- Calling it as ‘Patriotism Levy’, Finance and Planning minister Mwigulu Nchemba said it was important that every Tanzanian took part in it.
- “With this levy, we seek to boost the government’s funds so we can take care of our pressing needs. We have schools that do not have running water. Apart from cholera, there is also the global Covid-19 pandemic that requires hand washing. The money will be paid through mobile money transactions,” he said an interview a few days before the new law came into effect.
Dar es Salaam. Four days after the Electronic and Postal Communication Act (CAP 306) came into effect, the Tanzania Mobile Network Operators Association (Tamnoa) has said the business has dropped drastically, therefore asking government to amend the new charges.
In efforts to raise its revenue collections by Sh1.254 trillion to partly fund the Sh36.68 trillion budget for the 2021/22 financial year, the government last month amended the Electronic and Postal Communication Act (CAP 306) by imposing a levy on all mobile money transactions, depending on the amount sent and withdrawn.
Calling it as ‘Patriotism Levy’, Finance and Planning minister Mwigulu Nchemba said it was important that every Tanzanian took part in it.
“With this levy, we seek to boost the government’s funds so we can take care of our pressing needs. We have schools that do not have running water. Apart from cholera, there is also the global Covid-19 pandemic that requires hand washing. The money will be paid through mobile money transactions,” he said an interview a few days before the new law came into effect.
Tamnoa chairman, Hisham Hendi who is also the CEO of Vodacom Tanzania Plc said millions of customers had stopped using their services, especially those in rural areas, due to rising costs which threatened their businesses.
“Customers complain a lot, especially in rural areas, although we continue to provide the best possible services, recognizing that mobile financial services are an important service to the community. We believe the Government will see this and take appropriate action because this tax affects business and hurts the people, ”said Hendi in a joint statement issued by Tamnoa.
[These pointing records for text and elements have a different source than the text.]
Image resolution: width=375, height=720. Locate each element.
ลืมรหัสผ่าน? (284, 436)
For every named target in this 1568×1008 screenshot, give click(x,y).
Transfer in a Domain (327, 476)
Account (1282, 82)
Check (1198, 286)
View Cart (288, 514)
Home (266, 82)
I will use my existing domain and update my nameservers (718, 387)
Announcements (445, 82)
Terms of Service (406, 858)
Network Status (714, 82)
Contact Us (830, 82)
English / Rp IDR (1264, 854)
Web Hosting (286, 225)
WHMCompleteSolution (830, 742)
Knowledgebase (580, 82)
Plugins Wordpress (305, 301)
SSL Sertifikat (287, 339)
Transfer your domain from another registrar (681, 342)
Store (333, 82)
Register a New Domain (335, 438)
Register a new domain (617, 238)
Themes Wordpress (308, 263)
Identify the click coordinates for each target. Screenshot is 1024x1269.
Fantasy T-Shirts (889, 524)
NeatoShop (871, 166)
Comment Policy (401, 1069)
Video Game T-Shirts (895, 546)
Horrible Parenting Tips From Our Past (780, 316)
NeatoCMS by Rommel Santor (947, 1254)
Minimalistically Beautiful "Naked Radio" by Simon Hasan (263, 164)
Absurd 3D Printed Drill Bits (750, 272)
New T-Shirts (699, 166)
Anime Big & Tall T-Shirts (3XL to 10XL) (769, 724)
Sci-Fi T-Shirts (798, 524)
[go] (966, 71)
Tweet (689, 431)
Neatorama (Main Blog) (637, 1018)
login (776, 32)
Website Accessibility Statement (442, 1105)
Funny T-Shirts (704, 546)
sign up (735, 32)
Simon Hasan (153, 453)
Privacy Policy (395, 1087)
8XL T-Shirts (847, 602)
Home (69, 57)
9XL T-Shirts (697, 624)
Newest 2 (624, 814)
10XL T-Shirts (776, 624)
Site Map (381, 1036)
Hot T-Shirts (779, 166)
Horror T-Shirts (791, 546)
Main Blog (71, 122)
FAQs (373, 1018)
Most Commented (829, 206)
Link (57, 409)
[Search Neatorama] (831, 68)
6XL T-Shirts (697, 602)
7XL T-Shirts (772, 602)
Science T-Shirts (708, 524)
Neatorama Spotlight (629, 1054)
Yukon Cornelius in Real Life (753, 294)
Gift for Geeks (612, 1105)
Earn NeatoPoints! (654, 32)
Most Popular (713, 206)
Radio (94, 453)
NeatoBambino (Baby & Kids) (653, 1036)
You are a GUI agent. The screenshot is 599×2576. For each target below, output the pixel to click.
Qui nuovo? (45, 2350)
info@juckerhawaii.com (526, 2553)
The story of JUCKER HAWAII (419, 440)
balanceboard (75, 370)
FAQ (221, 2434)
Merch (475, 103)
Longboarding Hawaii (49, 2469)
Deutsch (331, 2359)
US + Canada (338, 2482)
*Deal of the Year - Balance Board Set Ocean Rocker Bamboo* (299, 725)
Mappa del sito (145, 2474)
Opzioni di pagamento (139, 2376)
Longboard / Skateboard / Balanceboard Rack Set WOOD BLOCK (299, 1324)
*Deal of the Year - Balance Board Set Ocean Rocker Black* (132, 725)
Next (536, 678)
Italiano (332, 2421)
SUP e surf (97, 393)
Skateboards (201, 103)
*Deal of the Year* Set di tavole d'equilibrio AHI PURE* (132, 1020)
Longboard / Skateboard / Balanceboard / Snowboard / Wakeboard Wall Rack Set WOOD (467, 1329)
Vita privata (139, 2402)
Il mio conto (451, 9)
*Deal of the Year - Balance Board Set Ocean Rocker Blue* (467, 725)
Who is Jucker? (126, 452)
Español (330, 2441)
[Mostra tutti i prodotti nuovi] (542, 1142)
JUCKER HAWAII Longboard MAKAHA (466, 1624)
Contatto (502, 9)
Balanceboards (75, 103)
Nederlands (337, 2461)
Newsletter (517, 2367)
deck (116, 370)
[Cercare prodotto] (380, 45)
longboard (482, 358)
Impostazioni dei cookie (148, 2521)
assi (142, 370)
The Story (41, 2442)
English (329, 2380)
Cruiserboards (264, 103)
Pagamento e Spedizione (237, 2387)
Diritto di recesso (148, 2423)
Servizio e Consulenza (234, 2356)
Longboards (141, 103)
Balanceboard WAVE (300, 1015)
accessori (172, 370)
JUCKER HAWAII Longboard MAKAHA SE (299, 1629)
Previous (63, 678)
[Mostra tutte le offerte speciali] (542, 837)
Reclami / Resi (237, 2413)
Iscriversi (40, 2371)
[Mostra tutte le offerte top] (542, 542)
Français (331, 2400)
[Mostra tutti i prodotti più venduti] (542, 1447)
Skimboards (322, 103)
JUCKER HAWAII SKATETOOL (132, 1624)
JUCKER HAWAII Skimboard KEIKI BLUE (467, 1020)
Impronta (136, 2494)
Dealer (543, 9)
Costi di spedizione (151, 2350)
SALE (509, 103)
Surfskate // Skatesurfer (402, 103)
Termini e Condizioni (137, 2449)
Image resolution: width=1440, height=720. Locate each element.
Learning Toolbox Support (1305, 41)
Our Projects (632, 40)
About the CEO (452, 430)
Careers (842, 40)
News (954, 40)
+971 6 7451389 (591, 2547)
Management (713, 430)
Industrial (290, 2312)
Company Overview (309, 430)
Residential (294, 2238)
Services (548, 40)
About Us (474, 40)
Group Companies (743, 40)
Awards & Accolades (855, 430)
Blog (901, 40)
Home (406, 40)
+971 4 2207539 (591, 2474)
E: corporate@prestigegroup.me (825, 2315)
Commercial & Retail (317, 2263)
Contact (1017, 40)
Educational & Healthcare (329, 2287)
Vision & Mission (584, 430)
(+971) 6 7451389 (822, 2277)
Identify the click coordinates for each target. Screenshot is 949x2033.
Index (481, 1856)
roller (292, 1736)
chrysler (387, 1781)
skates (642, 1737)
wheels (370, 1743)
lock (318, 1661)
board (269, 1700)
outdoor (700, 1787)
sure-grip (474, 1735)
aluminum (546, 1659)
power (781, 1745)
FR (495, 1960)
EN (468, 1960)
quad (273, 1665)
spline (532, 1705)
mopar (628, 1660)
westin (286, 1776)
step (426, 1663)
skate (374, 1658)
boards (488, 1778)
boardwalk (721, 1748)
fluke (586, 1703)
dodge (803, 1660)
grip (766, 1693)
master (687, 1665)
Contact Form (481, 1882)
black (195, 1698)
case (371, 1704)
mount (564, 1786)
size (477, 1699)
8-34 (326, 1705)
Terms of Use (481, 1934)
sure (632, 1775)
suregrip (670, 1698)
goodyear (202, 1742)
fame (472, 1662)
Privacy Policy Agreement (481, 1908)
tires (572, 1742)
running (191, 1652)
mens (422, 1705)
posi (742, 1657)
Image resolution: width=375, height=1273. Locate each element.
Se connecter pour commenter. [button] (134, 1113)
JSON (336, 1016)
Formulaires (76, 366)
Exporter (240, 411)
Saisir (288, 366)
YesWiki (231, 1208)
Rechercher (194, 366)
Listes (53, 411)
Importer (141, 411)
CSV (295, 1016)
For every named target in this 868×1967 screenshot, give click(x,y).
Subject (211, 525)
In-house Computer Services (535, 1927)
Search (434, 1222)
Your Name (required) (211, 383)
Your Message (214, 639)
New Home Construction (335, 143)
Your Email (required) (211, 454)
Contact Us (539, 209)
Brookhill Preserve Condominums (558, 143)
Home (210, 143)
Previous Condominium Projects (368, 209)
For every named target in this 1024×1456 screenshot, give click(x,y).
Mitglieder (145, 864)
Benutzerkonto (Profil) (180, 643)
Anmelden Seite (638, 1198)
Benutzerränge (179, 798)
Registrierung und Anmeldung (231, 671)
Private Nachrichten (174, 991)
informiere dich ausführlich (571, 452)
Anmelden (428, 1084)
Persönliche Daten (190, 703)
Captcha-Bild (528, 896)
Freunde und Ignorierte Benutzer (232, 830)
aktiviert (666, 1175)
Despite losing business, telecommunications companies providing financial services namely Vodacom (Mpesa), Tigo (Tigopesa), Airtel (Airtel Money), Halotel (Halopesa), Zantel (Eazypesa) and the Tanzania Telecommunications Corporation (TTCL Pesa), said the tax reduces competition in the market as well as reduces the motivation to invest more.
In a bid to recover, Hendi said telecommunications companies will continue to engage the Government and Parliament to state their concerns which he believes will be worked out for the benefit of the nation.
He said they were taking such steps in the realization that the situation could worsen in the future, as the five days of the first deduction were not going well.
“Revenue has dropped drastically because consumers are not using our services as they were in the beginning. The situation is not good, “he said.
On tax equality, the Executive Director of the Tanzania Private Sector Foundation (TPFS), Francis Nanai said the best tax system is the one that involves many people, with taxes being levied at smaller rates.
"The idea of introducing a transaction tax was a good thing but the rates charged are not friendly. TPSF we hear complaints but we believe nothing is impossible. The government should sit down with stakeholders to reconsider these standards and banks should not be left out of this. Due to technology, the phone is also a bank. There are people who borrow or keep savings on their phones,”said Nanai.
Listening to feedback from service providers, customers and agents of mobile financial services, the director said there was a need to conduct research to determine the most appropriate way to implement this tax.
What service providers say
In more or less similar vein, mobile money agents already claim that customers were blaming them for the steep charges, with some saying they were being short-changed.
In a recently interview with The Citizen an agent based at Tabata in the city, Mr Toni James, said some customers accuse him of scamming by deducting inordinately huge sums in money withdrawal transactions.
“The business is already dropping. Today (yesterday), people have not being using the mobile money transactions as they normally do in the recent past,” he lamented.
Ms Rahel Farahani said, “My business is a home-based bakery. I rely on network customers because I don’t have business premises. These deductions are going to seriously hurt my business - and I am considering to shift to another location from home.”
Ms Farahani also claimed that the government decision on the new charges will hurt people including self-employed women and youths.